> _Required work_
Decide whether each statement, (a) through (c), agrees with the text on China's nuclear power policy. For each one, answer yes or no and quote the words in the text that settle it.
(a) Reducing particulate air pollution has so far been the main environmental policy driver for nuclear power in China.
(b) China ratified the Paris climate agreement in 2009.
(c) The NDRC's planning targets spell out what they imply for the period after 2020.

--- BEGIN Quoted passage ---

Environmental Policy-Driven Measures and Growth
As evidenced, deployment of nuclear power generation technology in China was informed from the outset by the need to diversify away from coal. China’s resolve to decarbonize its power sector has intensified in response to certainty among experts worldwide that atmospheric carbon dioxide emissions must be dramatically reduced to avoid adverse global climate change, but, until now, China’s need to reduce particulate air pollution has been the primary environmental policy driver for nuclear power.
In 2009, China announced that it aimed by 2020 to reduce CO2 emissions intensity (average emissions per unit of gross domestic product) by 40–45 percent below the 2005 level and to increase the share of non-fossil fuels in primary energy production by 2020 to 15 percent.222 In 2016, China ratified the agreement forged at the United Nations climate change conference in Paris on carbon reductions that would limit anticipated global temperature increases. In doing this, China extended the horizon of its climate mitigation commitments beyond 2020 to 2030, and agreed to reduce its CO2 emissions intensity by 60–65 percent and increase the non-fossil share of energy production to 20 percent, implying a peaking of China’s CO2 emissions by 2030. These goals were also reflected in climate policy targets included in China’s Thirteenth Five-Year Plan (2016–2020).223 Under five-year plans covering 2011 through 2020, China has been aggressively expanding investment in power production capacity from wind, solar, and nuclear sources. If goals are met, China’s capacity for wind-powered power generation will have increased from 31 GWe in 2010 to 200 GWe in 2020; solar-powered capacity will have increased from about 1 GWe in 2010 to 70 GWe in 2020; and nuclear power capacity will increase to 58 GWe in 2020 with an additional 30 GWe under construction.
What NDRC’s planning targets imply for the period after 2020 is not spelled out, and this is subject to conjecture and wishful thinking by participants and observers who favor (or not) the deployment of specific power generation technologies. The amount of nuclear power that will be allocated in future five-year plans will depend, inter alia, upon: expectations for economic growth, government carbon-reduction goals and commitments, and technology development including for electricity storage and carbon sequestration as well as power generation. It will also depend on the architecture of the power system—in particular, whether Chinese power demand will indefinitely include a substantial base load that would be served by nuclear power plants, as has been the case so far, and how deeply ultra-high-voltage transmission infrastructure in the future penetrates the Chinese power grid.

--- END Quoted passage ---
--- BEGIN Data rows ---

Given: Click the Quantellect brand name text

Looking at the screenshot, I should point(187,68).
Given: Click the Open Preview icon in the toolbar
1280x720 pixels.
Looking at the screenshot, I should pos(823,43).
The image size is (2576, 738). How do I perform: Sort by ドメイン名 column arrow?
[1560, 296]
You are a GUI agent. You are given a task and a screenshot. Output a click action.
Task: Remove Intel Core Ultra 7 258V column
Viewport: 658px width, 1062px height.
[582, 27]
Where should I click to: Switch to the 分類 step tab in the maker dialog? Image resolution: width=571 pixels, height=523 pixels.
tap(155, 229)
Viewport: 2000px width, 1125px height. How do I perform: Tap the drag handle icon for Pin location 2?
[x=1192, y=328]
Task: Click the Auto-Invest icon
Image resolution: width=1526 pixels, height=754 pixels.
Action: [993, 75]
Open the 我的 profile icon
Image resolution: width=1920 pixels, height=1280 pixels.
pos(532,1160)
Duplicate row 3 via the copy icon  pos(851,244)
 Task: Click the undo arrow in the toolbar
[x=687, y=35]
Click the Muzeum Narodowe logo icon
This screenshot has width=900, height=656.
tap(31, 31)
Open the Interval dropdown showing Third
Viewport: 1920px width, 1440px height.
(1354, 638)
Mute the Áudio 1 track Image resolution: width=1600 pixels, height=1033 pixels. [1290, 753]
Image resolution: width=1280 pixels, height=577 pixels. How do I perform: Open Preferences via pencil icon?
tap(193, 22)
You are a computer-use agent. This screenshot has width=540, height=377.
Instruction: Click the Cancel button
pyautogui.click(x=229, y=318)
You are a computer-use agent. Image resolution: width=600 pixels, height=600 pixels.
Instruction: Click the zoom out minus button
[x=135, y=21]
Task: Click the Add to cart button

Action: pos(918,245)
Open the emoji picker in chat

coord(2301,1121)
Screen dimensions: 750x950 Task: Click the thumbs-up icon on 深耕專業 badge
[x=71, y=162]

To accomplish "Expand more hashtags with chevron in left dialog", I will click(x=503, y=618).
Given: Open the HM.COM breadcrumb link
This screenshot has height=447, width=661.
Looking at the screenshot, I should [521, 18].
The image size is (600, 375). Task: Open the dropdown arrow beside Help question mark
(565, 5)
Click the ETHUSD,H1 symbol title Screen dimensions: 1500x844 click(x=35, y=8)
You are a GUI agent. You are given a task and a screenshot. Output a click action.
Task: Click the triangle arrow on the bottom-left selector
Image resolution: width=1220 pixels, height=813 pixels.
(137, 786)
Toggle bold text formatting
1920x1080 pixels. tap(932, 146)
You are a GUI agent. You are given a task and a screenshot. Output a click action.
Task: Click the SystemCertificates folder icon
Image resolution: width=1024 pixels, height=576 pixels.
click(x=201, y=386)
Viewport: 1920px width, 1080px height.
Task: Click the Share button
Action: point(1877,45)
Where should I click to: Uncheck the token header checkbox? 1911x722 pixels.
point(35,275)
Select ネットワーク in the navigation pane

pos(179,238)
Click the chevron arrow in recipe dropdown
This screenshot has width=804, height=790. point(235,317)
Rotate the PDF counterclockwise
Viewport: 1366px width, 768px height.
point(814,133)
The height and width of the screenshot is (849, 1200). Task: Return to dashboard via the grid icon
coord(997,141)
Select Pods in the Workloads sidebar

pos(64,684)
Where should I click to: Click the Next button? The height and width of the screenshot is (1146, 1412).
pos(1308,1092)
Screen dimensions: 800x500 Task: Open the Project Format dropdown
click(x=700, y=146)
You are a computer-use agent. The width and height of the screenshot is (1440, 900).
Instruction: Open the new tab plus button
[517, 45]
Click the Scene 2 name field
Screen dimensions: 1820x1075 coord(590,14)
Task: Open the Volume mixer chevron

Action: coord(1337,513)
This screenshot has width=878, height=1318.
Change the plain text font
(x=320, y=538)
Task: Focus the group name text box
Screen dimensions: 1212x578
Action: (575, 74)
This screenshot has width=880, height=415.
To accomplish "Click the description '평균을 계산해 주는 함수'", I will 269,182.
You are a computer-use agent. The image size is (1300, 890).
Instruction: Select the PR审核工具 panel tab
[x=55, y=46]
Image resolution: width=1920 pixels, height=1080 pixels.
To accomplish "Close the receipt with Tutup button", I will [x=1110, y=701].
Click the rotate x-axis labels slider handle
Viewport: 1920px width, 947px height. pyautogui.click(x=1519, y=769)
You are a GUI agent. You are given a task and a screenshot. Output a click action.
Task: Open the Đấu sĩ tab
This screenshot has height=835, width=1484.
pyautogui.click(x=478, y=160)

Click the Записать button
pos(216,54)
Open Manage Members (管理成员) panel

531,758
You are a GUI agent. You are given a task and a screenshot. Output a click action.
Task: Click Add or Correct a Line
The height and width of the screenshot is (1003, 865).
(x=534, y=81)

--- END Data rows ---

> _Task solution_
(a) Yes: "until now, China’s need to reduce particulate air pollution has been the primary environmental policy driver for nuclear power."
(b) No: "In 2016, China ratified the agreement forged at the United Nations climate change conference in Paris"
(c) No: "What NDRC’s planning targets imply for the period after 2020 is not spelled out"